The Affordable Care Act contains many provisions that affect individuals and families as well as employers, insurers, and tax-exempt organizations. Find out how it works, what it means for you, and your responsibilities under it.
Exchanges
The Affordable Care Act mandates the creation of insurance exchanges – marketplaces where individuals can purchase health plans compliant with the ACA – in each state. Many plans include state-based exchanges while others will use a federally facilitated or partnership model (Exhibit 1).
Exchanges will serve an integral role in setting insurance affordability and administering cost-sharing subsidies as well as being gateways into other public programs. They must manage a wide array of complex activities to be effective.

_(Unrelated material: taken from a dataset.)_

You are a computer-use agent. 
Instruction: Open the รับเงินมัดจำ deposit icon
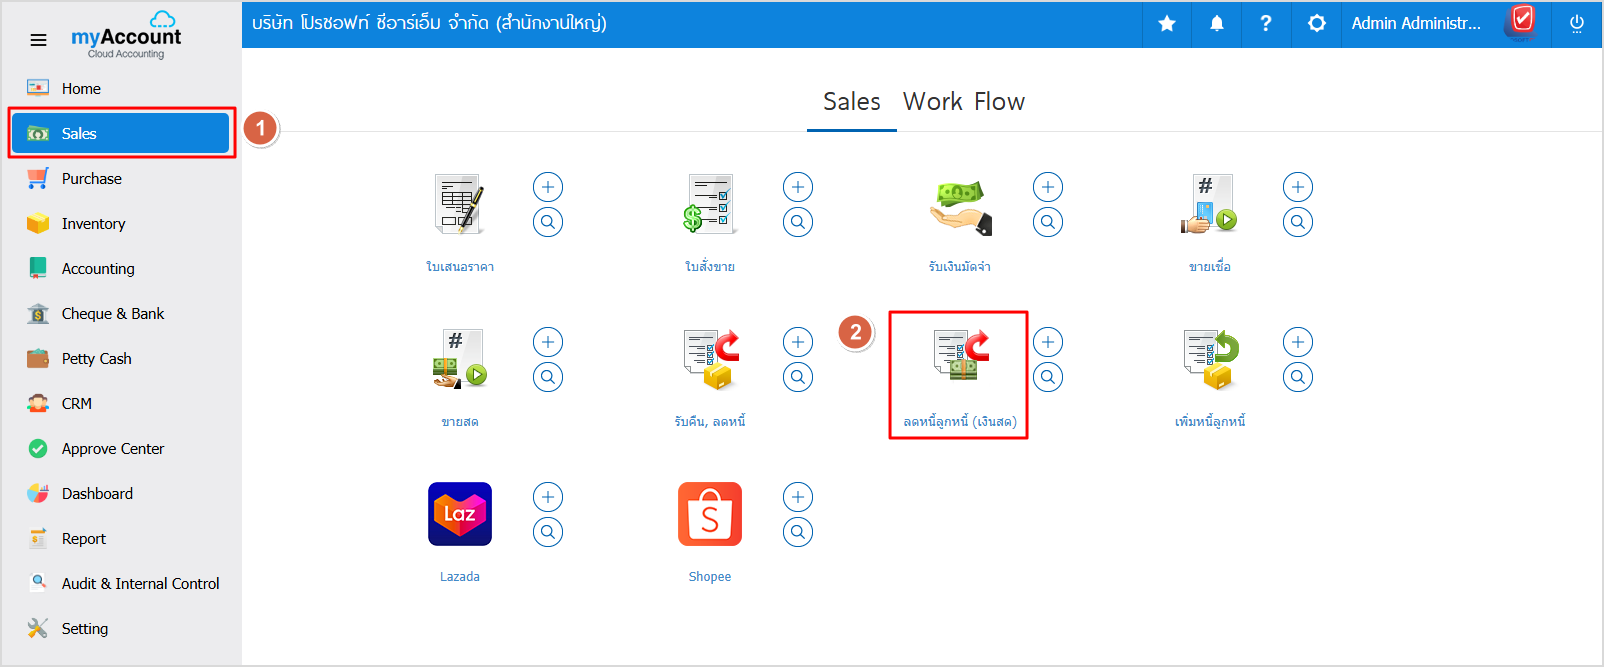(x=960, y=206)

ACA also adds further complexity to health insurance markets by creating additional rules and regulations governing their operation, such as new premium calculation rules and capping the amount insurers can charge preexisting conditions while simultaneously being required to sell all policies to all applicants – which may prove challenging in the short-term for insurers, though RAND research indicates its high-risk pool may only have minimal effects on premiums and market stability.
Employers
The Affordable Care Act has rules regarding employers’ participation in health insurance marketplaces. Large employers (those with 50 or more full-time equivalent employees or their equivalent) must offer health coverage that satisfies certain standards; otherwise, employees can receive financial assistance to purchase individual health plans in either exchanges or individual markets.

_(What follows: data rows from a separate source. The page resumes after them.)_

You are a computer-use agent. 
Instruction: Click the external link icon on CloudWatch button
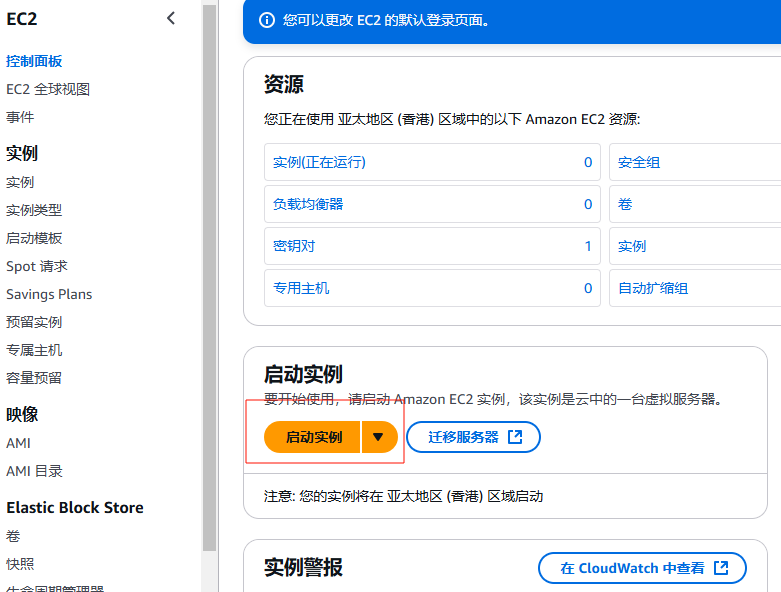pyautogui.click(x=722, y=568)
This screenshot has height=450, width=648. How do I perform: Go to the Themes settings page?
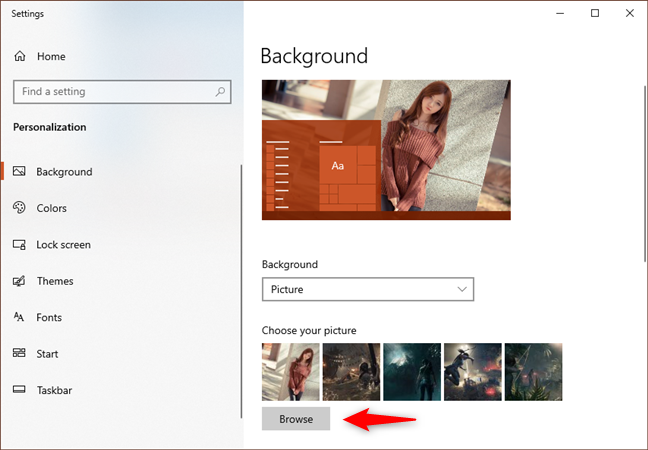click(54, 281)
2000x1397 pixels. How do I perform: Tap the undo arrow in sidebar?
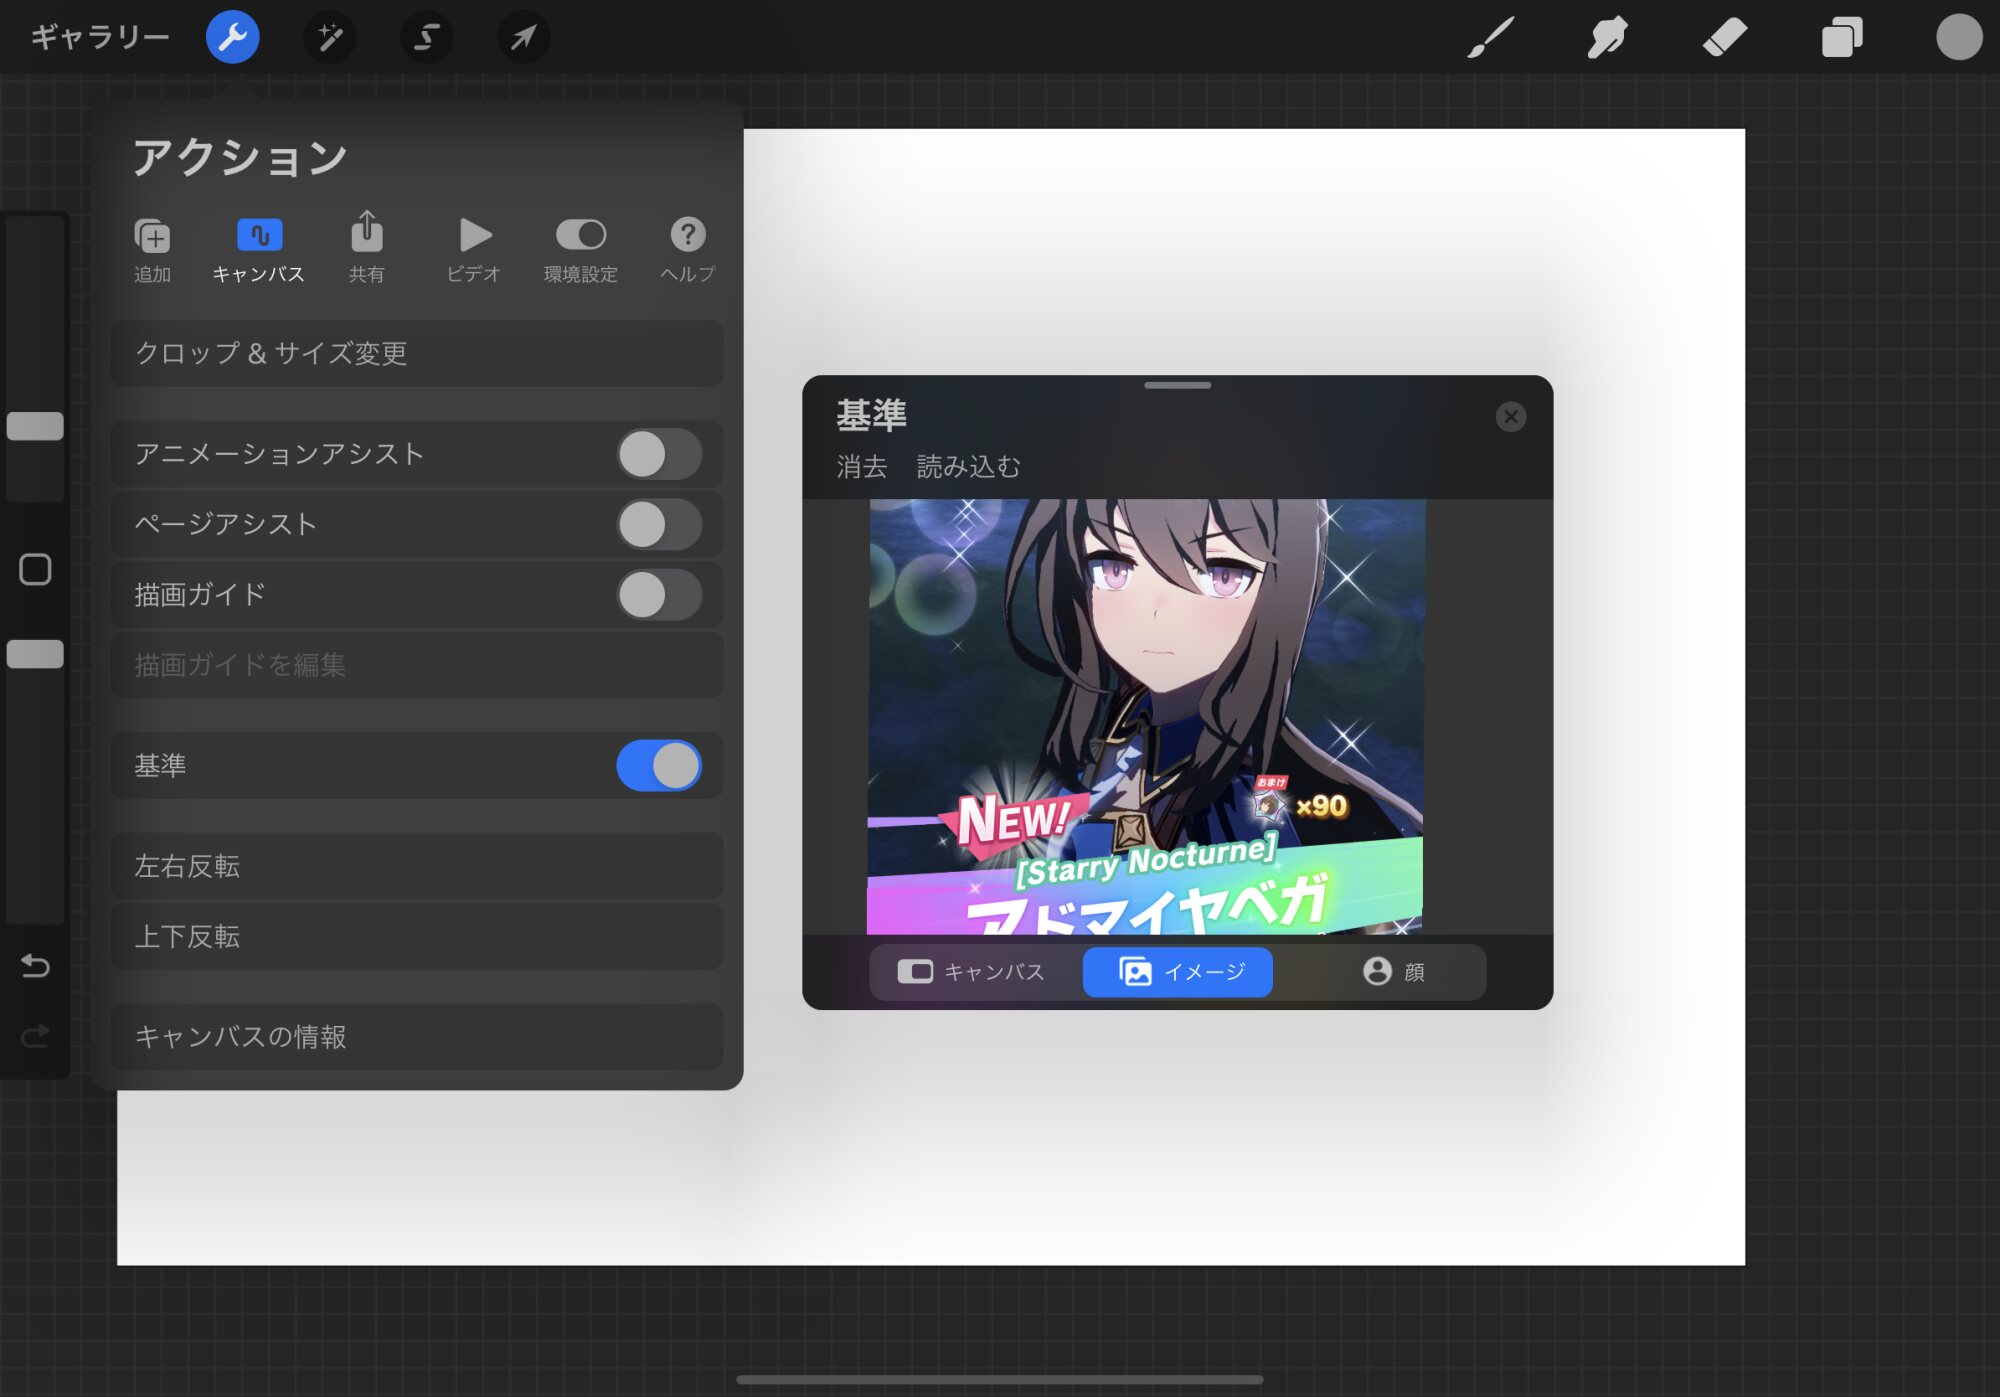tap(35, 966)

Small employers cannot use exchanges, but can participate in individual markets in states that have expanded them and purchase group insurance from traditional markets. Under the Affordable Care Act (ACA), low and moderate-income families are eligible for premium tax credits applied directly against an annual tax return when purchasing health coverage through marketplaces; similarly, employers must also report health coverage details to the IRS so as to ascertain whether they must make shared responsibility payments or comply with employee mandate requirements.